Мысль о том, что каким-то неприятным и незнакомым типам перережут глотки, его не смущала – сами, должно быть, напросились. Но ему не нравилось, что делается это ради столь скверной цели, как проведение в его деревню эфирной связи.
– Теперь понимаешь, – проговорил Ваддо, – почему я не хочу распространяться насчет жертвоприношений и всего такого? Половина деревни захочет избавиться от другой половины, и каждый будет уверен, что избавиться хотят от него. И не успокоятся, пока не увидят, что это всего лишь негодяи заблудные свое получат.
– Пожалуй, что так, – согласился Гаривальд.
Он
Капитан Галафроне, сменивший на посту командира покойного капитана Ларбино, пришелся Теальдо по душе. Плечистый здоровяк прошел всю Шестилетнюю войну; его когда-то рыжие волосы, усы и баки стали почти седыми. А еще он был редкой птицей в альгарвейской армии (в войска Елгавы или Валмиеры такие вовсе не залетали) – офицером, выбившимся из солдат.
– Пробил час отмщения, парни, – говорил он, пока Теальдо и его товарищи ждали, скорчившись в передовых траншеях, сигнала к атаке. – Проклятые кауниане украли наши земли, когда я был в ваших годах. Сейчас мы расплатимся с клятыми блудодеями сполна. Вот и все.
Лучше подгадать момент он не смог бы даже первостатейным колдовством. Едва капитан договорил, как на валмиерские позиции впереди посыпался ядерный дождь. Заговорили ядрометы позади линии траншей, но большую часть снарядов поставляли драконы, чьи смутные тени солдат мог различить в светлеющем небе.
То здесь, то там пытались открыть ответный огонь валмиерские ядрометы, но драконы, как доводилось слышать Теальдо, выучены были обращать на них особое внимание. В этом поединке преимущество оставалось за альгарвейцами.
Загремели фанфары – не плавной мелодией державного гимна, но гневно и повелительно.
– За мной! – взревел капитан Галафроне, первым выскочив из траншеи.
Если он и в Шестилетнюю войну вел себя так же, Теальдо мог только удивляться, каким образом ветерану удалось дожить до сего дня.
– За мной! – эхом отозвался сержант Панфило. – За короля Мезенцио!
– Мезенцио! – вскричал Теальдо, неуклюже взбегая по груде мешков с песком, чтобы подставить свою драгоценную башку валмиерским лучам и ядрам.
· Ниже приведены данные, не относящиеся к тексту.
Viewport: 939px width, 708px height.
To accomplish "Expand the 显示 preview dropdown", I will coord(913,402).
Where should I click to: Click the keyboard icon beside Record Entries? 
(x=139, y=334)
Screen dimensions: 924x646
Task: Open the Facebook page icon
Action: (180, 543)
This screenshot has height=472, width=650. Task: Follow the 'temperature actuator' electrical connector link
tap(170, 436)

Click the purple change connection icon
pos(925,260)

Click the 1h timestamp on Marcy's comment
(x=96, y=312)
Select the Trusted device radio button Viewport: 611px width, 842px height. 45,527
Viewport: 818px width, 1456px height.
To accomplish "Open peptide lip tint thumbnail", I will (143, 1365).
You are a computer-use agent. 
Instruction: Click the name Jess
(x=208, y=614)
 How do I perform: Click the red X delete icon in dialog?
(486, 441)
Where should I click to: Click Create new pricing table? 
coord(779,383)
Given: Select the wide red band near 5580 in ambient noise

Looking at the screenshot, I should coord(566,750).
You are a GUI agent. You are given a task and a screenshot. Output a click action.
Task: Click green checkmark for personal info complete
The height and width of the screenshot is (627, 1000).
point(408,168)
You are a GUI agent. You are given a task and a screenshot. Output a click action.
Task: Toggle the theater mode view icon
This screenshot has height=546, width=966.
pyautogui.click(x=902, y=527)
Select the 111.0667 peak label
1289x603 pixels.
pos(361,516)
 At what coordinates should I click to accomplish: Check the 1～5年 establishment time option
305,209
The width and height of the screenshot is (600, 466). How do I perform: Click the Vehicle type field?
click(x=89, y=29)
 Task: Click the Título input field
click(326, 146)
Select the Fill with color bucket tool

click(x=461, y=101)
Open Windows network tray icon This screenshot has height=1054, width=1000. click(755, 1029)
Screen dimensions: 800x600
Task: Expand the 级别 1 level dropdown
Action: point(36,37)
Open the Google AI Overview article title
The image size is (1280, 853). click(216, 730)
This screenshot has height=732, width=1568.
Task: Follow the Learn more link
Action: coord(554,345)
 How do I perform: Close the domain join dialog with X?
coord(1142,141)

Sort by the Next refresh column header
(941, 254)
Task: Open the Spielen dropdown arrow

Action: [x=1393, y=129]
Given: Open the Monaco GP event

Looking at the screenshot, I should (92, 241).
Нет чтобы ему остаться в оккупационных войсках на Сибиу, а не плыть назад в Альгарве, чтобы присоединиться к наступлению на юго-восточной границе. Но власти предержащие в Трапани решили иначе… и вот он здесь.
– Если Мезенцио такая охота припала надрать валмиерцам задницы, так пусть сам и воюет! – гаркнул Тразоне, но, подобно Теальдо, и он ринулся через ничейную полосу к траншеям, которые выкопали светловолосые разбойники на исконной альгарвейской земле.
Один или двое солдат упали, сраженные лучами, но не более того – ядрометы и драконы выполнили свою часть работы. Вместе с альгарвейской пехотой наступали бегемоты, волоча на себе батареи тяжелых жезлов и маленькие катапульты. Другие звери тащили на себе боеприпасы и понтоны для наплавных мостов.